Jackson Mambo Arwa v Republic [2017] KEHC 4087 (KLR) | Robbery With Violence | Esheria

Jackson Mambo Arwa v Republic [2017] KEHC 4087 (KLR)

Full Case Text

REPUBLIC OF KENYA

IN THE HIGH COURT OF KENYA AT NAIVASHA

CRIMINAL APPEAL NO.128 OF 2015

(Being an Appeal from Original Conviction and Sentence in Criminal Case No.15 of 2014 of the Chief Magistrate’s Court at Naivasha before S. Mwinzi- SRM)

JACKSON MAMBO ARWA………..APPELLANT

-VERSUS-

REPUBLIC…………...……………PROSECUTOR

J U D G M E N T

1. The Appellant herein had been charged jointly with one John Njoroge Kamauwho was the 1st Accused at the trial.  The said Accused person absconded in the course of the trial and the prosecution withdrew the charges against him.  The Appellant herein Jackson Mambo Arwa was the 2nd Accused.  He was tried on five counts.  The first count was Robbery with Violence contrary to Section 296 (2) of the Penal Code.

2. The particulars in respect of count 1 are that on the 20th day of October, 2013 at Site Estate in Gilgil District within Nakuru County, jointly with another already before court being armed with dangerous weapons namely an AK47 rifle and a machete robbed Salim Hemed Fundi of his Ceska pistol, a 21” Sony television set, a 6Kg gas cylinder and a sub-woofer all valued at Kshs 80,250/= and immediately before the time of such robber threatened to use actual violence to the said Salim Hemed Fundi.

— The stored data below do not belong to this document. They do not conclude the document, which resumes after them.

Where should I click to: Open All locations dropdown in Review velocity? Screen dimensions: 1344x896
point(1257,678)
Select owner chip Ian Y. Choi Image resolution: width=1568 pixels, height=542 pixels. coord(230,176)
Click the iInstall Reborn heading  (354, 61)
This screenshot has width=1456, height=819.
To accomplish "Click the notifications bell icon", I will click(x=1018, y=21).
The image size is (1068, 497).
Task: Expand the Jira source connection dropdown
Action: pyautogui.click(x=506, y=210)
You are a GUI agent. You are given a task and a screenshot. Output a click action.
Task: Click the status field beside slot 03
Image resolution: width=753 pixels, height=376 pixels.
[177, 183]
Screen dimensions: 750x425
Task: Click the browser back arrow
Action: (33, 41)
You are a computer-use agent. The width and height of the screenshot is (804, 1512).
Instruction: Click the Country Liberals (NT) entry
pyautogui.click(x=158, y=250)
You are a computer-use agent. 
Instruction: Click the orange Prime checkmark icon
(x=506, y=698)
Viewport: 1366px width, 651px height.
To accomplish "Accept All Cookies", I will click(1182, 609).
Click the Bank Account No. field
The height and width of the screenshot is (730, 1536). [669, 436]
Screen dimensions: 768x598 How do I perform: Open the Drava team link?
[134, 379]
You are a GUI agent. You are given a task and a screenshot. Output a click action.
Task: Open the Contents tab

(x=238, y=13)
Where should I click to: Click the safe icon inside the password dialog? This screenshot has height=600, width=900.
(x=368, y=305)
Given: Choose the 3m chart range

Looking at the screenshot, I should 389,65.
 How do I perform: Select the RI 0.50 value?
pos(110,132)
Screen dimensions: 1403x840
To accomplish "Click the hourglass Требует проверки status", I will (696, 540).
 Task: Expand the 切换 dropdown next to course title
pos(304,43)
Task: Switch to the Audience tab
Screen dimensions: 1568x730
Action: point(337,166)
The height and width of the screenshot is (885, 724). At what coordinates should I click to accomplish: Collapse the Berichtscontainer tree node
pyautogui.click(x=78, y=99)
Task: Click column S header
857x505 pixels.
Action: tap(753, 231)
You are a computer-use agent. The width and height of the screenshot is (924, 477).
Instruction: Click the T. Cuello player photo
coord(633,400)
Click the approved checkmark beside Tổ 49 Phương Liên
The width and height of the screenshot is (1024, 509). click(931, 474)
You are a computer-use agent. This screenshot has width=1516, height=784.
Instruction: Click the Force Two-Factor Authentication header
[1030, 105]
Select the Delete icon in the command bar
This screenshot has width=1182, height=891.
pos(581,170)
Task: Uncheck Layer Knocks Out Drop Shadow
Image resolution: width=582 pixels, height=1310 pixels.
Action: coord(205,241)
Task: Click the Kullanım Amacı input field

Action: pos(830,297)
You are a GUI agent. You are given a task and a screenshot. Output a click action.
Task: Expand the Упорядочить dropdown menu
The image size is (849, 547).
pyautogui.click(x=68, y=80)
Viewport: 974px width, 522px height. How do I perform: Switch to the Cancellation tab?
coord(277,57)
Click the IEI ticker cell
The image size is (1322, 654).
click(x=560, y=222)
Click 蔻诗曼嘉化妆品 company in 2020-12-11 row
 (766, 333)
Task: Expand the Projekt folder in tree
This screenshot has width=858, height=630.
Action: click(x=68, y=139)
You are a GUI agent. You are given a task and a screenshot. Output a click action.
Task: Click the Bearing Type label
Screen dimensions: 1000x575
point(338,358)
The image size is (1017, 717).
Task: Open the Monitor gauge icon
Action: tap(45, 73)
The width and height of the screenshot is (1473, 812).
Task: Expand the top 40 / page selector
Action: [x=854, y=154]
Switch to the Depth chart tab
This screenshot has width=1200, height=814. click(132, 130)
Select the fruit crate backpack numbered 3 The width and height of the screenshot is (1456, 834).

3. The second count was Being in possession of a firearm without a firearm certificate contrary to Section 4 (A) (a) as read with Section 4 (2) of the Firearms Act.  In counts 3 and 4 he was charged with Being in Possession of ammunitions without a firearm certificate contrary to Section 4 (A) (a) as read with Section 4 (2) of the Firearms Act.  In the fifth count he was charged with Being in Possession of Government stores contrary to Section 324 (2) as read with Section 36 of the Penal Code.  The particulars of Count 2, 3, 4 and 5 are set out in the Charge sheet.

4. The Appellant was convicted on all five counts at the close of the trial.  He was sentenced to death in respect of count 1, and 7 years imprisonment on each of the counts 2 to 4.  On the fifth count, he was sentenced to one year imprisonment.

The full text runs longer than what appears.